The answer should be each line of the records that contains the word "computer"; please copy them all.

Stored entries:
◆ ◆ ◆ ◆ ◆ ◆ ◆

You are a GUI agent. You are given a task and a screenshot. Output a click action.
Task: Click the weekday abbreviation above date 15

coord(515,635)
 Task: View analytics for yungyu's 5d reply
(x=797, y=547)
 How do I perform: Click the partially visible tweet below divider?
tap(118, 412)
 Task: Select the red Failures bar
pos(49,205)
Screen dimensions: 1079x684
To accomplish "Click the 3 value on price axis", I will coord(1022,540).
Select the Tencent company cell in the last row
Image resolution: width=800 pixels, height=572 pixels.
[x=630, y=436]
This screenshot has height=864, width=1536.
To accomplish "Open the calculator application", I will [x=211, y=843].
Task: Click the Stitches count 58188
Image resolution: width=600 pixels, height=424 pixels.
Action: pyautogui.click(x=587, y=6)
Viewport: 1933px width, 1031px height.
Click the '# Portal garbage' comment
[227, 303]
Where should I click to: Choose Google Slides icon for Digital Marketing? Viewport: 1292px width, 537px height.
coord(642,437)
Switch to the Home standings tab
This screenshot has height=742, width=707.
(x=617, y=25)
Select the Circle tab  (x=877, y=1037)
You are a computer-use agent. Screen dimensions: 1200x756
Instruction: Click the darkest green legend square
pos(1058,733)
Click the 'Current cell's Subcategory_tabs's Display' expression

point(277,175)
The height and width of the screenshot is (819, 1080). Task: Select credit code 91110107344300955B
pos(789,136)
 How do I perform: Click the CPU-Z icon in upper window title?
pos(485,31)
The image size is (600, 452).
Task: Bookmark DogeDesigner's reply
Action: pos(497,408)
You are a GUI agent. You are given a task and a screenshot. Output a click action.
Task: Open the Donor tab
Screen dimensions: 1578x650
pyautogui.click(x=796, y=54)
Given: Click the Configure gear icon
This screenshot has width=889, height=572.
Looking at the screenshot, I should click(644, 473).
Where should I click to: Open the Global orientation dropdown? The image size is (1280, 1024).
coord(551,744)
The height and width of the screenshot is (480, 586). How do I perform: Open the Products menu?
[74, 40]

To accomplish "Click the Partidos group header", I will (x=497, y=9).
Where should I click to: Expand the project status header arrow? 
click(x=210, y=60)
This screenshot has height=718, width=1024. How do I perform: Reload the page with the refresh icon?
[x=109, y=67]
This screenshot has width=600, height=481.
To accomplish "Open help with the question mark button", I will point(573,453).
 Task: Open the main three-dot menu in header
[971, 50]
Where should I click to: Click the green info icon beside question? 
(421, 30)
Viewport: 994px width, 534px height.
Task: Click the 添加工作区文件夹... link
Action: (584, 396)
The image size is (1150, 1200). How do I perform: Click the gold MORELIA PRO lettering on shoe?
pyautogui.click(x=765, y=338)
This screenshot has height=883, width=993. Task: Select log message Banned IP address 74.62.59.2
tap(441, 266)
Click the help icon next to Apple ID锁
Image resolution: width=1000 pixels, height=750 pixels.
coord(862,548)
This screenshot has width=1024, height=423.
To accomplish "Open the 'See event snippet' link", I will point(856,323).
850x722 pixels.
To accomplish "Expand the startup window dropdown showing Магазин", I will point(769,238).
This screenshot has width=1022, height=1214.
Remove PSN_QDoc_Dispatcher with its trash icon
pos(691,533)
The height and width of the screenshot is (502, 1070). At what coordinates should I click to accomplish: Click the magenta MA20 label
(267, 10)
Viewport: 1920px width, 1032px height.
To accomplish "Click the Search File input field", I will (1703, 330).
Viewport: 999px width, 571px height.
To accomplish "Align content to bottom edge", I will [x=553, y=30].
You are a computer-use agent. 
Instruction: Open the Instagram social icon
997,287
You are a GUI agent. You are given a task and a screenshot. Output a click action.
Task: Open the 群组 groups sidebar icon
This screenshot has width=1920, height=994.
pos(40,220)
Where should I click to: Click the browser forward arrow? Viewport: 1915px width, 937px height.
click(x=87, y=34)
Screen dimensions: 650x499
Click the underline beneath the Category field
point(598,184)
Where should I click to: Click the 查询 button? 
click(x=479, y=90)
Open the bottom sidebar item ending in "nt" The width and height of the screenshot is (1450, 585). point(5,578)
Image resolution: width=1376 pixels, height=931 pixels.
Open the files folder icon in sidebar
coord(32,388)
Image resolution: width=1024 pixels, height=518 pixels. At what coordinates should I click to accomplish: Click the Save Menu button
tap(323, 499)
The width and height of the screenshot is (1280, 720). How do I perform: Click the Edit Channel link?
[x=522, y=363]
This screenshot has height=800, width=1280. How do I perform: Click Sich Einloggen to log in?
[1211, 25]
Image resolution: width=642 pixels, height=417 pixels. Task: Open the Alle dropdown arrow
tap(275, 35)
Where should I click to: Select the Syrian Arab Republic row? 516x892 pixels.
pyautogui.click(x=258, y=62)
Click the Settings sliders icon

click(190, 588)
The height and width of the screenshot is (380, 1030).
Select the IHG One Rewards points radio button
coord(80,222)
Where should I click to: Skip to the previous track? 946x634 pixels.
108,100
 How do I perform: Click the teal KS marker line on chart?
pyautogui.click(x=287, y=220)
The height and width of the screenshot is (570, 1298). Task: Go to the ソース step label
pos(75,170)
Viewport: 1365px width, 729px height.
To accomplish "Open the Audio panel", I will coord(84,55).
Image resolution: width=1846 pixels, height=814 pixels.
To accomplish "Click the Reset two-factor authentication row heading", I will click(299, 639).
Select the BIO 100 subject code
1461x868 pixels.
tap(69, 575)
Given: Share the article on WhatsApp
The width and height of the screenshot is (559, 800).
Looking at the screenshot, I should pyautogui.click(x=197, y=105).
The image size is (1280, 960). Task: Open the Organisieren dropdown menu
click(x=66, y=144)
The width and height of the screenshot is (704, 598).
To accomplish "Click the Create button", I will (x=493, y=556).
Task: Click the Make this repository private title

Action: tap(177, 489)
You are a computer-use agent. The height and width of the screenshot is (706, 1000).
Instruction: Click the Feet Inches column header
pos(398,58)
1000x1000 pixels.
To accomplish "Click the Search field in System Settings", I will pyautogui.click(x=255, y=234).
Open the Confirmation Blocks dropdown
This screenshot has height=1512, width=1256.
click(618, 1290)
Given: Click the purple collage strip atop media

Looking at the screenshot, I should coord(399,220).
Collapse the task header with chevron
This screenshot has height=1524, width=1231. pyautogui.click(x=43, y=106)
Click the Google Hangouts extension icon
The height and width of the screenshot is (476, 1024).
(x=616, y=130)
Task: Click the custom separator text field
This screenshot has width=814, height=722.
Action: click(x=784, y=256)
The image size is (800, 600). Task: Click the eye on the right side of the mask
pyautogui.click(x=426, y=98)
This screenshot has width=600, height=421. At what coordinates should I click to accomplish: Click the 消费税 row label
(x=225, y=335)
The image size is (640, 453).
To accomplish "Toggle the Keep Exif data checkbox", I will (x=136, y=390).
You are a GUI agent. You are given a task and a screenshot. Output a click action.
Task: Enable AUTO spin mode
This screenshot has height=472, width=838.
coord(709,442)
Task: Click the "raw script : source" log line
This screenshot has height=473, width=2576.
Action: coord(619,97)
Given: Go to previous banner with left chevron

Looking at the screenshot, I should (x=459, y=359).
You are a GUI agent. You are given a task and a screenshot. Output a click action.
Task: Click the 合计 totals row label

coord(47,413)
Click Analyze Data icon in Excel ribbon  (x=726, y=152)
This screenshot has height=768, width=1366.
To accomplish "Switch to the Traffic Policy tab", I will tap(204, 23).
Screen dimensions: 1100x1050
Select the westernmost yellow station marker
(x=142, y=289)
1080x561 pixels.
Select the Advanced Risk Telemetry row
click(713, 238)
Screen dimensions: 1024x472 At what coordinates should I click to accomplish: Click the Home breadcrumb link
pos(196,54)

◆ ◆ ◆ ◆ ◆ ◆ ◆

- ANSWER BOX
You are a computer-use agent. Screen dimensions: 1200x756
You are a computer-use agent. 
You are a computer-use agent. The height and width of the screenshot is (706, 1000).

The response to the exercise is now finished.